Yota Devices developed patented software to allow information to be shared and used between YotaPhone’s two screens. It has also developed a number of innovative applications that come preloaded onto YotaPhone. Yota Devices worked with Bookmate to improve the reading experience for books, ABBYY to adapt its multilingual dictionary Lingvo for learning purposes, Vedomosti for delivery of the newspaper in a more readable format and MapsWithMe for dynamic maps.
YotaPhone will be sold online in December in Russia and four European markets and eventually rolled out to 15 other CIS, European and Middle East markets by the end of Q1 2014. Yota Devices has signed contracts with leading distributors: Ingram for European markets, Jumbo for the Middle East and Brodos for Germany. YotaPhone will also be available in Yota, Svyaznoy and Evroset retail outlets throughout Russia starting in December. YotaPhone will retail for 19,990 RUB in Russia and €499 elsewhere.

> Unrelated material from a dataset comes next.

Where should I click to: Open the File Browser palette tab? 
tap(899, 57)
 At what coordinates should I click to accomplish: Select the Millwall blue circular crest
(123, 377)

Award-winning YotaPhone facilitates more “emotional” communication
Since its unveiling one year ago, YotaPhone has received numerous awards and accolades, including Best of CES 2013 by CNET, PC Mag and Time magazine.
“YotaPhone isn’t just a new phone, it’s a new way for people to communicate and use information. Communication is more emotional and real with YotaPhone,” explained Martynov. It was this feature that caught the attention of the jury of the Cannes Lions International Festival of Creativity when it gave YotaPhone an Innovation Lion award in July 2013.
YotaPhone sends emotional text messages from your friends and loved ones, such as a heart or flowers. A “Smile for the Camera” message appears when taking a photo. Reminders with entertaining images appear on the always-on screen, like a cake for birthdays. YotaPhone can be a personal coach, keeping track of exercise regimes or reminding you of personal goals. When YotaPhone’s morning alarm rings, your custom daily RSS news feed appears. YotaPhone also has dynamic location-based wallpapers to keep users updated on their location, the time and the weather.
“We are a start-up company that had a big idea and we’ve executed on that idea. We looked at the smartphone from another side, literally, and created YotaPhone. We have many people and partners to thank, not least of which are tech enthusiasts around the world who have embraced the YotaPhone philosophy,” said Martynov. “This is YotaPhone 1.0. Expect other big and new things to follow.”